Fürstentum Liechtenstein

ikr: Regierung legt dem Landtag das Doppelbesteuerungsabkommen mit Grossbritannien zur Genehmigung vor

Vaduz (ots/ikr) - Die Regierung hat in ihrer Sitzung vom 25. September 2012 den Bericht und Antrag an den Landtag betreffend das Abkommen zur Vermeidung der Doppelbesteuerung und Verhinderung der Steuerhinterziehung auf dem Gebiet der Steuern vom Einkommen und vom Vermögen (Doppelbesteuerungsabkommen - DBA) mit Grossbritannien genehmigt.
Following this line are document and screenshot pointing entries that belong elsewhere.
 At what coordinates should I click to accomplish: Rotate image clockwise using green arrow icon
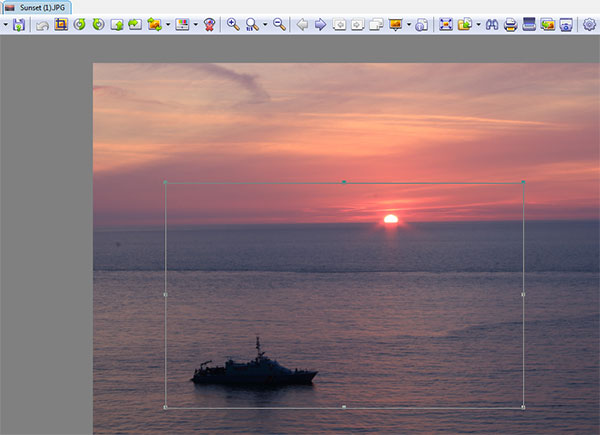coord(97,24)
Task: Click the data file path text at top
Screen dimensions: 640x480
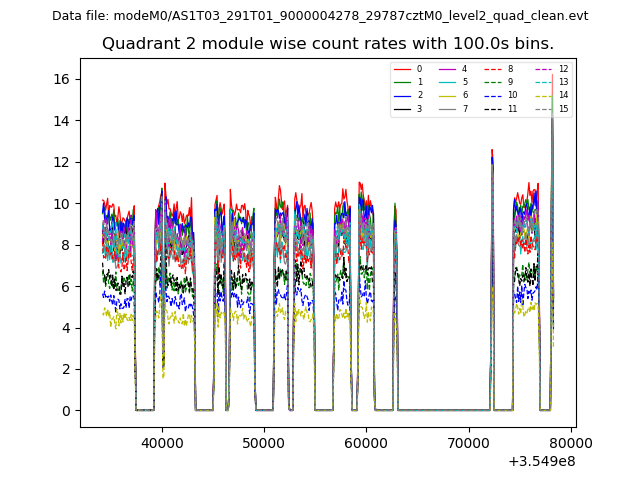Action: point(320,16)
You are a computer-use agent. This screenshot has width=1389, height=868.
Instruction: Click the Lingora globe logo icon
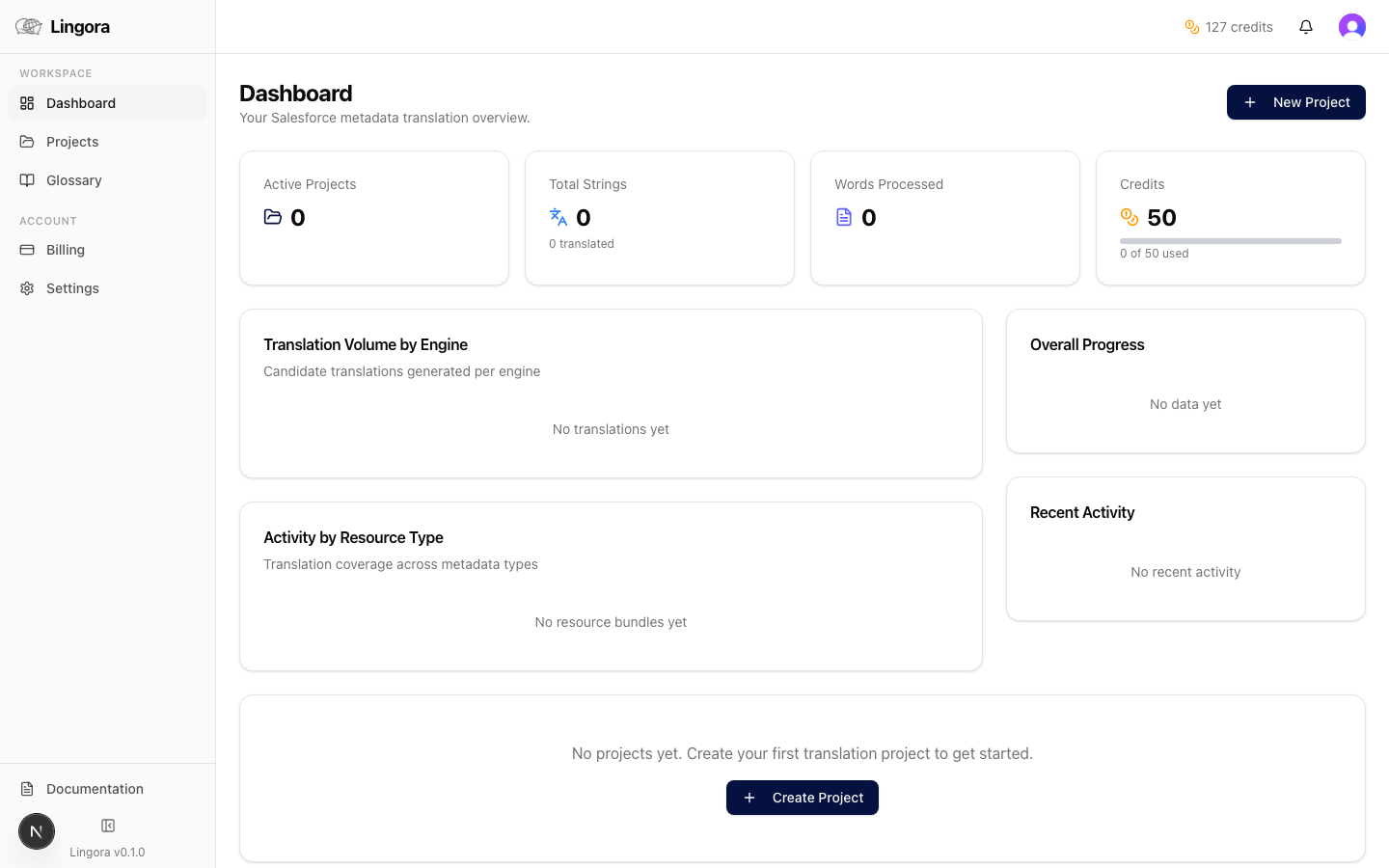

Liechtenstein und Grossbritannien haben im August 2009 weitreichende Vereinbarungen zur Steuerkooperation unterzeichnet. Mit der Liechtenstein Disclosure Facility (LDF) und den liechtensteinischen Compliance-Vorschriften wurde eine einzigartige Möglichkeit geschaffen, die es britischen Steuerpflichtigen erlaubt, bisher nicht deklarierte und in Grossbritannien steuerpflichtige Vermögenswerte zu besonders günstigen Bedingungen offenzulegen. Die Bedingungen des Memorandum of Understanding (MOU) stellen nach wie vor eine "win-win-win"-Situation dar, die sowohl für den betreffenden Steuerpflichtigen als auch für die britische Steuerbehörde und den Finanzplatz Liechtenstein von Vorteil ist. Als Teil der Vereinbarungen wurde auch ein Steuerinformationsabkommen (TIEA) abgeschlossen, das die Besonderheiten des MOU berücksichtigt und seit Dezember 2010 in Kraft ist. Beim Abschluss dieser Verträge wurde vereinbart, Verhandlungen über ein Abkommen zur Vermeidung der Doppelbesteuerung (DBA) aufzunehmen. Diese Verhandlungen konnten erfolgreich abgeschlossen werden, so dass ein DBA am 11. Juni 2012 in London unterzeichnet werden konnte.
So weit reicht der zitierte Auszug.